* **EXCERPT**:
*-*-*
The most obvious problem with the stimulus package is that it has been turned into a fiscal piñata – with a mad scramble for candy on the floor. We seem all too eager to rectify a generation of a nation saving too little by saving even less – this time through expanding government borrowing. First it was former US Federal Reserve chairman Alan Greenspan’s bubble, then Wall Street’s, and now – in the third act – it will be Washington’s.
The White House and Congress have stated an amount – $825bn to be spent mostly over two years – on top of a deficit that is already projected to reach $1,186bn in fiscal year 2009 without the stimulus package. Many of the details of allocating the $825bn are being left to Congress with the aim of reaching a bipartisan consensus. The result is shaping up to be an astounding mish-mash of tax cuts, public investments, transfer payments and special treats for insiders.
What we need is a medium-term fiscal framework, one that lays out an anticipated schedule of taxes and spending consistent with the needs of the economy and government functions. Rather than soundbites about ending pork-barrel projects or scouring the budget for waste, or about the relative multipliers of tax cuts versus spending increases (both of which depend on expectations about the future, a point mostly overlooked in the debate), we should be reflecting on certain basic fiscal facts, the most important of which is that the US government faces huge and potentially debilitating structural deficits as far as the eye can see.
In rough numbers, the US federal tax system collects about 18 per cent of gross national product, while the total of just five categories of public spending – Social Security (retirement and disability), health (Medicare, Medicaid), veterans’ benefits, defence and homeland security and interest payments – eat up about 18 per cent of GNP. Yet government has more to do – for example, providing the justice system; help for the poor and unemployed; science and technology research; energy systems, transport and other infrastructure; diplomacy and international aid; natural hazards mitigation; training; and the future costs of financial clean-up. Let us add in the fact that state and local governments are broke and need increased federal transfers, and that America’s ageing population, broken healthcare system and growing underclass all require increased fiscal attention. We currently pay for all of this, if we do so at all, by borrowing from China and from the future.
If the present stimulus package is adopted without a medium-term plan, it will go the way of the earlier stimulus package and the Tarp, yet also put the US into a fiscal straitjacket that could paralyse public sector action in critical areas for a decade or more to come. This is especially true if we allow further tax cuts during a time of fiscal haemorrhage, or give into “bipartisan” demands to make the Bush tax cuts permanent, even for the rich, as seems increasingly likely.
There are many valuable things proposed in President Barack Obama’s spending plans – such as the sums to be spent on energy, healthcare and education – but these should be incorporated into medium-term strategies rather than a grab bag of hasty short-run spending. The tax cuts that he is likely to approve in the stimulus package, and the extension of Bush-era tax cuts if that comes to pass, could close the door to these longer-term programmes; haphazard spending on these vital programmes could do the same.
Perhaps Mr Obama should reflect on the fact that the Clinton-era boom began in 1993 with tax rises and a congressional rejection of a fiscal stimulus package. This time, there is certainly a cyclical case for deficit- financed public spending, but accompanied by phased-in tax increases to provide proper financing of crucial government functions in the medium term.
*-*-*
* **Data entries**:
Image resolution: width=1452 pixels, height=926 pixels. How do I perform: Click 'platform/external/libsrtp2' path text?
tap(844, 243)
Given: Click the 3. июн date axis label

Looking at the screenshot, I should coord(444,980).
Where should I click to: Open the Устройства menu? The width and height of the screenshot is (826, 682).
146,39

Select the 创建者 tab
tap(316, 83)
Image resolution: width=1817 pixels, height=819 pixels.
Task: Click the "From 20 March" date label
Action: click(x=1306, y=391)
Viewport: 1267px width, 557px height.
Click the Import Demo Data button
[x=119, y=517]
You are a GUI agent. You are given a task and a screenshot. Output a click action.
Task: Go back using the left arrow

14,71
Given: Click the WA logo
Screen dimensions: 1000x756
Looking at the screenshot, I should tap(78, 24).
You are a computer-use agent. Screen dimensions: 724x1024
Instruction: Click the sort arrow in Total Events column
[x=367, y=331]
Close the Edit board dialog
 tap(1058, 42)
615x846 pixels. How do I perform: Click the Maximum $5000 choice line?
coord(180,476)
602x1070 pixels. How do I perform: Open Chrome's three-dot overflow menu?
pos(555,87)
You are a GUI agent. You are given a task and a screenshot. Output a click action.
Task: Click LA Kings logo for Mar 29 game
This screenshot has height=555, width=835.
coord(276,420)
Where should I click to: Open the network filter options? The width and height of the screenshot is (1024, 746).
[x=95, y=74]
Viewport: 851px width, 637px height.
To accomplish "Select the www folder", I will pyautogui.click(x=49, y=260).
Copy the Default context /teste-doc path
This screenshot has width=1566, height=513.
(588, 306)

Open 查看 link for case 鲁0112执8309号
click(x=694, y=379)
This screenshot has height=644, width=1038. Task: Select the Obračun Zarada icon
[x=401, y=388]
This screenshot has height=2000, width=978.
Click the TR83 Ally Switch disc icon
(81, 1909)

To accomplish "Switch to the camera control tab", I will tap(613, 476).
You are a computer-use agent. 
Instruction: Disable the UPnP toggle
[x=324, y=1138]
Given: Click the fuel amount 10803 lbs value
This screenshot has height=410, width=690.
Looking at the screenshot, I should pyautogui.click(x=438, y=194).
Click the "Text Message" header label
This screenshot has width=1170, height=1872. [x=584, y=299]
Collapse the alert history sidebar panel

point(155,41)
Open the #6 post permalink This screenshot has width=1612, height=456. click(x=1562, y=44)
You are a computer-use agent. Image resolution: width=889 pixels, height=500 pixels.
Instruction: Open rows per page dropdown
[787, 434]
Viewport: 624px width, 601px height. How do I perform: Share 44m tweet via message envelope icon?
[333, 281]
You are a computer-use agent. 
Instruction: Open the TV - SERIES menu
*-*-*
* **WHAT TO WORK ON**:
1) Quote the excerpt on the stimulus package word for word, starting at "There are many" and ending at "do the same.".
2) Using the excerpt on the stimulus package, answer these questions:
(a) What amount have the White House and Congress stated for the package?
(b) About what share of gross national product does the US federal tax system collect?
(c) In what year did the Clinton-era boom begin?
The listing comes from a different source than the excerpt on the stimulus package.

* **SOLVED TASKS**:
1)
There are many valuable things proposed in President Barack Obama’s spending plans – such as the sums to be spent on energy, healthcare and education – but these should be incorporated into medium-term strategies rather than a grab bag of hasty short-run spending. The tax cuts that he is likely to approve in the stimulus package, and the extension of Bush-era tax cuts if that comes to pass, could close the door to these longer-term programmes; haphazard spending on these vital programmes could do the same.

2)
(a) $825bn, to be spent mostly over two years.
(b) About 18 per cent.
(c) 1993.